Все до слова слышно было в Приказной. Воевода говорил гнусавя, но громко и раздельно.
– Пиши! «Грамота атаману Степану Разину от воеводы астраханского, князя Ивана Семеновича Прозоровского». Что-то перо твое втыкает?
– Кончил, ась, я, князинька!
– «Неладно, атаман, чинишь ты, приказывая мног народ беглой к Астрахани, и надобно тебе распустить, а не манить людей, чтоб тем не чинить нелюбья от великого государя, и ехати тебе вскорости в Войско донское, чего для службы в войске за многая вины своя перед землей русской и великим государем. А послушен станешь старшине войсковой, великий государь вменит нелюбье в милость тебе. За тое дело, что нынче на Астрахани князь Михаиле Семенович на тебя во хмелю бранные слова говорил, то ты, атаман Степан Разин, в обиду себе не зачти… Мног люд, стекшийся к Астрахани, опасен ему, хмельному, стался, и тебе он хотел говорить, чтоб ты, распустив мужиков, калмыков и иной народ, снявшись со становища, ехал бы в Войско донское… Я же непрошеному попущению много сердился и перед князем Семеном Львовым за братнее неучтивство бил челом. Нынче сдай ты, атаман, струги, пушки да снимись в путь поздорову, мы же тебе с князь Семеном перед великим государем верные заступники и молители будем!»
– Исписал? Добро! Дай-ка грамоту, я подпишусь!
В палате подьячий шепнул:
– Мить! Скинь сапоги, слушай… Чай, доводить, сука, зачнет?
Младший, быстро сняв сапоги, подобрался к дверям. За дверями Алексеев тихо наговаривал:
– Беда, ась, князинька! От служилых лай, да седни подьячие Васька с Митькой норовили меня бить, и ты вшел, закинули… Едино лишь за то, что дал запрет: Митька на полях челобитных с отписками марает похабны слова.
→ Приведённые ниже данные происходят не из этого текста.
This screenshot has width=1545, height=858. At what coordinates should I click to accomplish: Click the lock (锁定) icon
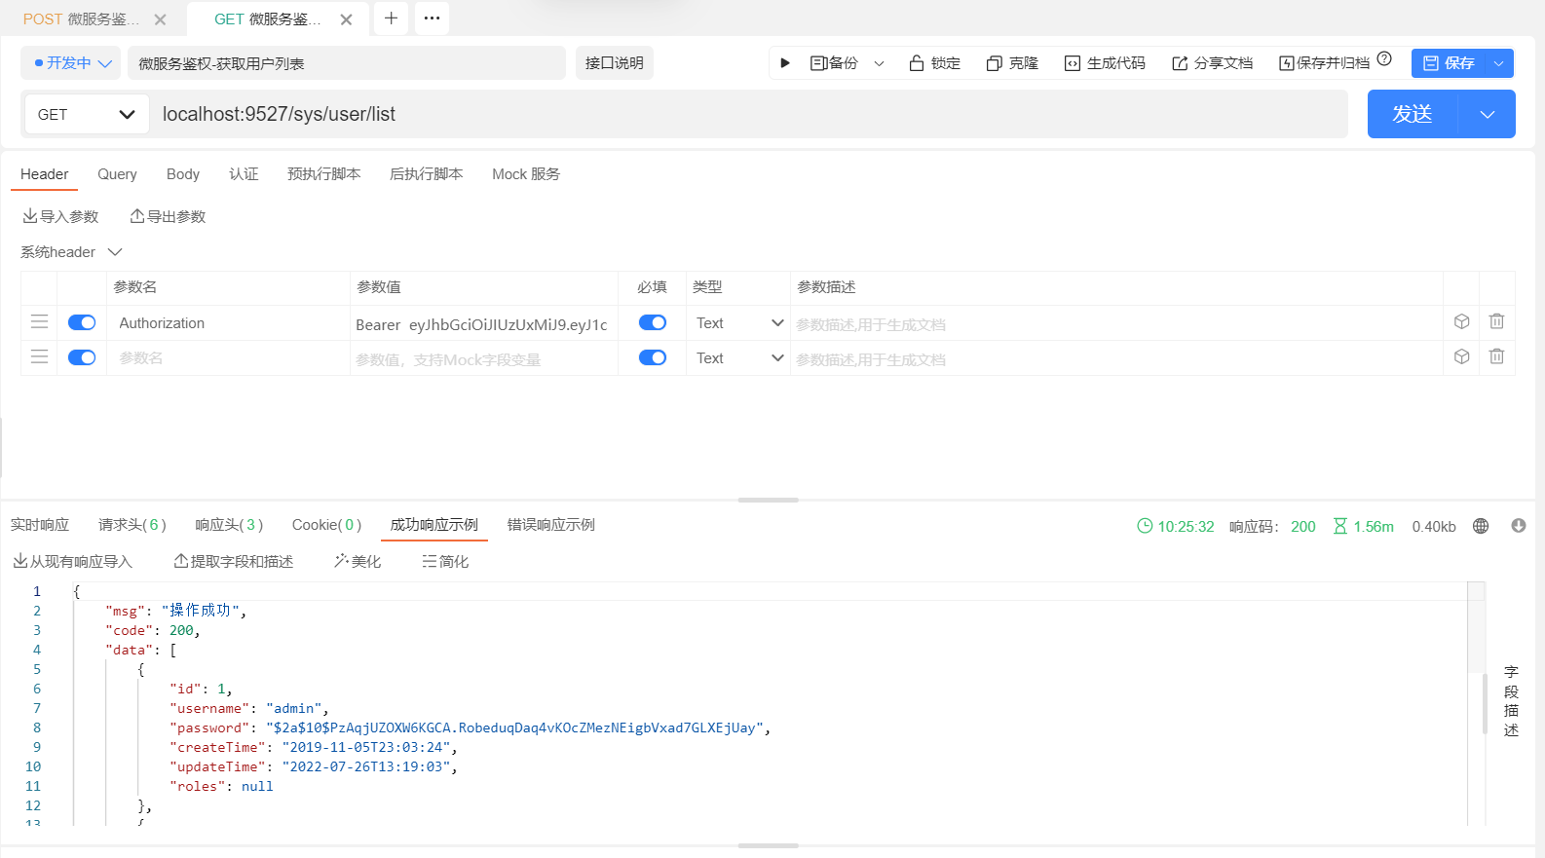[916, 63]
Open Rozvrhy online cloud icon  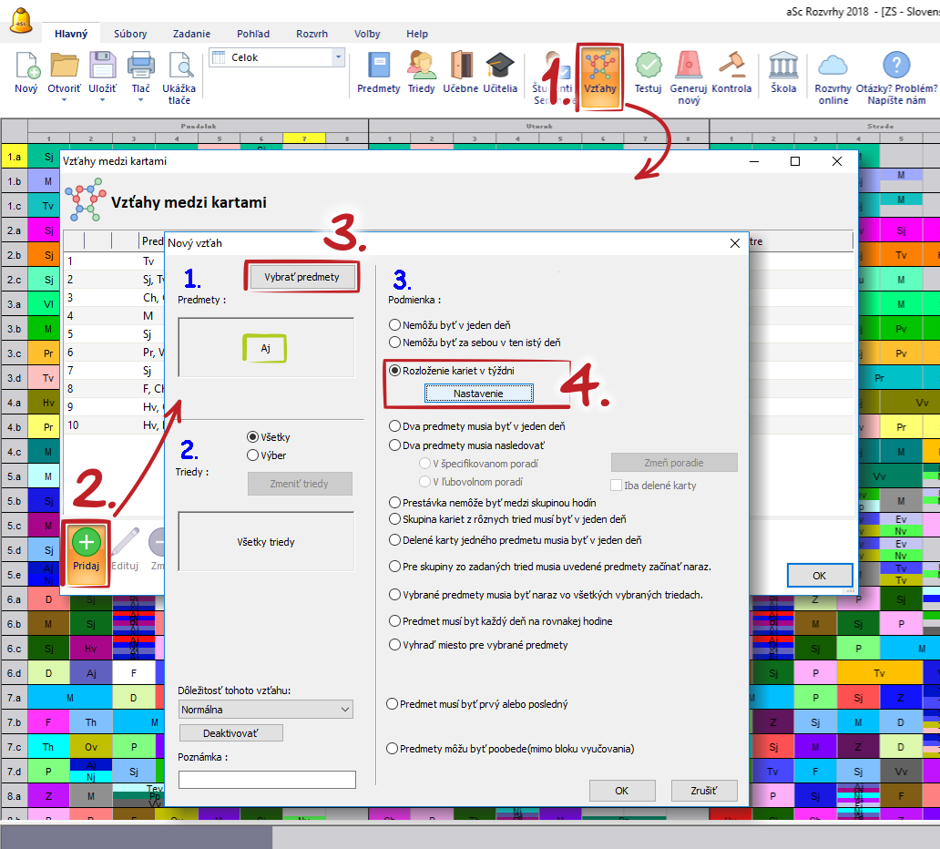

Хуже еще Васька: на черной грамоте игумну Троецкого исписал голое гузно да непоказуемое чувствилище – уд коний; оное после, как я углядел, из вапницы[277] киноварью покрыл, борзописал на том месте буки слово, тем воровство свое закрасил и завилью золотной завирал. Митька же ходит за город в татарские юрты и, ведаю я, походя вору Стеньке Разину прелестные письма орудует… Про аманатов, мурз судит, что взяты на Астрахани…
– Ты, Петр, до поры подьячих тех не пугай… Сойдет время, Митьку того для велю взять в пытошную и допросить с пристрастием… Ваське – батогов!